Plus loin, Ahmed Mara a indiqué qu’avec l’arrivée Papa Koly Kourouma à la tête du ministère en charge de l’assainissement, certains des points de regroupement qui avait disparu à un moment donné, ont été récupérés. « Mais il reste encore des petits problèmes pour leur gestion et une réunion sera tenue pour faire également face à ces problèmes de façon convenable ».

« Il (Papa Koly, Ndlr) a, ajoute-t-il, acheté des machines toutes neuves, pour permettre de travailler nuit et jour à la décharge, afin de permettre d’accéder aux casiers de dépotage des ordures. Cela a donc été une source de satisfaction pour l’UGOM, car la ville commence à prendre de l’élan ».
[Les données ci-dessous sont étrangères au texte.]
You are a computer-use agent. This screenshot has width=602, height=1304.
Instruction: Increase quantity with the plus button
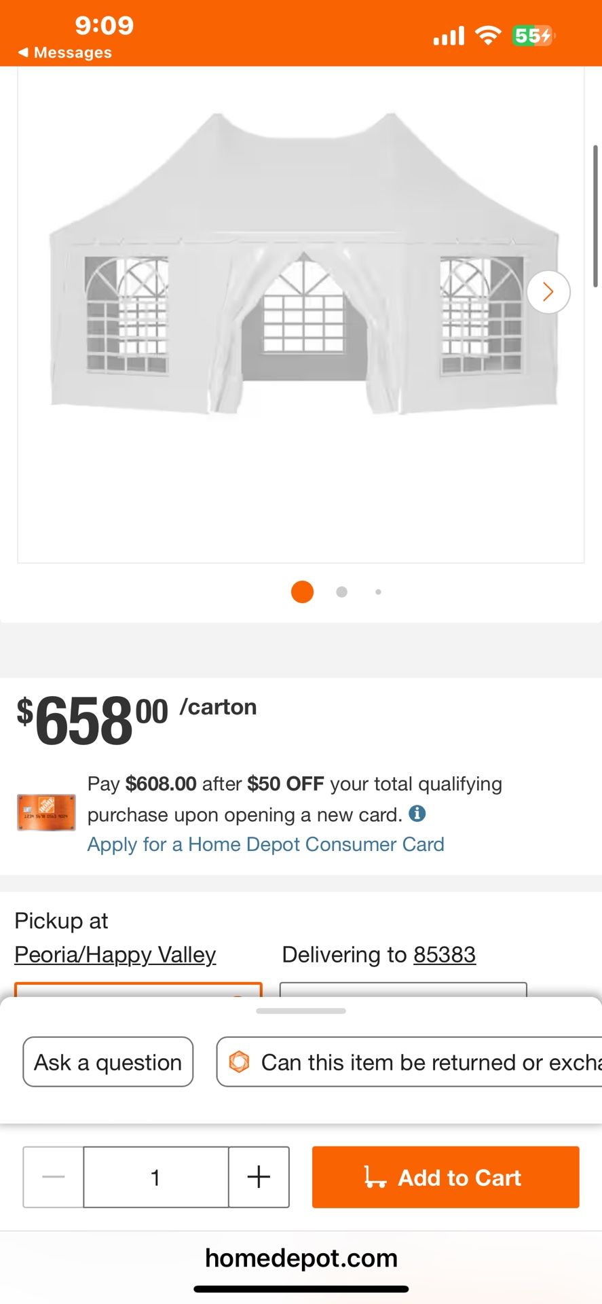[x=259, y=1177]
Parlant des perspectives, le coordinateur de l’UMOG a annoncé ceci : « Nous préconisons pour l’avenir, la participation citoyenne ; il faut la sensibilisation, mais aussi les sanctions ; il faut qu’il soit mis à la disposition des communes des services communaux de salubrité, il en existe, mais qui puissent travailler avec le nouveau Code de l’hygiène et de la salubrité publiques et qu’il soit appliqué, il faut valoriser les déchets… »

Il a, par ailleurs, fait savoir que « le Code de l’hygiène et de la salubrité publiques est en train de prendre corps, je crois qu’il sera bientôt promulgué. Et là-dedans, j’ai vu quelque chose ; par exemple quelqu’un qui viendrait jeter des ordures dans la rue, ça peut faire des peines (emprisonnement ou amende). La professionnalisation des maillons aussi est en cours, il faut professionnaliser toute la chaine ».